*Saved entries*:
/---

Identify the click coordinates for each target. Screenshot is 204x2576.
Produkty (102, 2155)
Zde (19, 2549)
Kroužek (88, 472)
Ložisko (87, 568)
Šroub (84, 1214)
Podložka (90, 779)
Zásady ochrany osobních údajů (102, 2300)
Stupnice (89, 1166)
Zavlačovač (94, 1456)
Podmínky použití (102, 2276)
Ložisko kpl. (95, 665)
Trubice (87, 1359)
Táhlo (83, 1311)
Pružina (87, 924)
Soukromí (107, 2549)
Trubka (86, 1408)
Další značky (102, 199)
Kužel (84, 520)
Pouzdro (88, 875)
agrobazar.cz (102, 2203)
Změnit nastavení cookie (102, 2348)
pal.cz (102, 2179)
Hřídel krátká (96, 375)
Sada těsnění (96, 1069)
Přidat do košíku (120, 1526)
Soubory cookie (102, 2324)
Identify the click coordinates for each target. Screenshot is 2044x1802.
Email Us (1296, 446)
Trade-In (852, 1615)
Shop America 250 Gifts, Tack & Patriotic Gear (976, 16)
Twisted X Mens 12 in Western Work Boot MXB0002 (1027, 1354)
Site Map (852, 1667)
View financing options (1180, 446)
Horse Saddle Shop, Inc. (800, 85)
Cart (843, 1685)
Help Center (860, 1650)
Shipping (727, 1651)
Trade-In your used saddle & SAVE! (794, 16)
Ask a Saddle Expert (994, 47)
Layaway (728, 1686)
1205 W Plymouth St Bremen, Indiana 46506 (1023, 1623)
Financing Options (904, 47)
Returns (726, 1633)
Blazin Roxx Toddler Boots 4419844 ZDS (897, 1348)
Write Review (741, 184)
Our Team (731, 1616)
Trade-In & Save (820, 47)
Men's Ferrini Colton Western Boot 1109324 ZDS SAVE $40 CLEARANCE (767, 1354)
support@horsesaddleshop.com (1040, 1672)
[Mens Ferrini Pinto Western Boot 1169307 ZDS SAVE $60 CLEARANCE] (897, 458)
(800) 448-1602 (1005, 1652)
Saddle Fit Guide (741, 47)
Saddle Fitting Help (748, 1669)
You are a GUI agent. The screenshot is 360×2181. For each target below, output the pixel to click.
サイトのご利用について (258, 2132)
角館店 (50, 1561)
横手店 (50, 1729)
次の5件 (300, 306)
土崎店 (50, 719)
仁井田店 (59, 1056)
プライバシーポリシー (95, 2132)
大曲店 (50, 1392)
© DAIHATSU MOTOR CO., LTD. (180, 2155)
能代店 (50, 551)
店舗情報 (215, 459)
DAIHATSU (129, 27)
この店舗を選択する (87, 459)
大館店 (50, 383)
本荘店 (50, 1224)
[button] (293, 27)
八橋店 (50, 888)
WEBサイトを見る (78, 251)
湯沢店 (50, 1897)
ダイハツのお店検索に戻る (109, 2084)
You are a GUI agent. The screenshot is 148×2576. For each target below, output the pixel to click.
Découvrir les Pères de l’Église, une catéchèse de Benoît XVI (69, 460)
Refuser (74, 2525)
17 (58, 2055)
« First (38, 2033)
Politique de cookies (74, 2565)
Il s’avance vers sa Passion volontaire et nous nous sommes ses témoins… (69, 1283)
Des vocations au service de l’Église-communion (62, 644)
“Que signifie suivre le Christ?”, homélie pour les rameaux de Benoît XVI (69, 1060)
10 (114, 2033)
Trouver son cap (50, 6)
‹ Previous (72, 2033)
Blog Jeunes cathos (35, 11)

\---

From the entries above, restate word for word the lines from the line containing "Screenshot is 2044x1802." to the line containing "能代店 (50, 551)", both ends included, and nothing more.

Identify the click coordinates for each target. Screenshot is 2044x1802.
Email Us (1296, 446)
Trade-In (852, 1615)
Shop America 250 Gifts, Tack & Patriotic Gear (976, 16)
Twisted X Mens 12 in Western Work Boot MXB0002 (1027, 1354)
Site Map (852, 1667)
View financing options (1180, 446)
Horse Saddle Shop, Inc. (800, 85)
Cart (843, 1685)
Help Center (860, 1650)
Shipping (727, 1651)
Trade-In your used saddle & SAVE! (794, 16)
Ask a Saddle Expert (994, 47)
Layaway (728, 1686)
1205 W Plymouth St Bremen, Indiana 46506 (1023, 1623)
Financing Options (904, 47)
Returns (726, 1633)
Blazin Roxx Toddler Boots 4419844 ZDS (897, 1348)
Write Review (741, 184)
Our Team (731, 1616)
Trade-In & Save (820, 47)
Men's Ferrini Colton Western Boot 1109324 ZDS SAVE $40 CLEARANCE (767, 1354)
support@horsesaddleshop.com (1040, 1672)
[Mens Ferrini Pinto Western Boot 1169307 ZDS SAVE $60 CLEARANCE] (897, 458)
(800) 448-1602 (1005, 1652)
Saddle Fit Guide (741, 47)
Saddle Fitting Help (748, 1669)
You are a GUI agent. The screenshot is 360×2181. For each target below, output the pixel to click.
サイトのご利用について (258, 2132)
角館店 (50, 1561)
横手店 (50, 1729)
次の5件 (300, 306)
土崎店 (50, 719)
仁井田店 (59, 1056)
プライバシーポリシー (95, 2132)
大曲店 (50, 1392)
© DAIHATSU MOTOR CO., LTD. (180, 2155)
能代店 (50, 551)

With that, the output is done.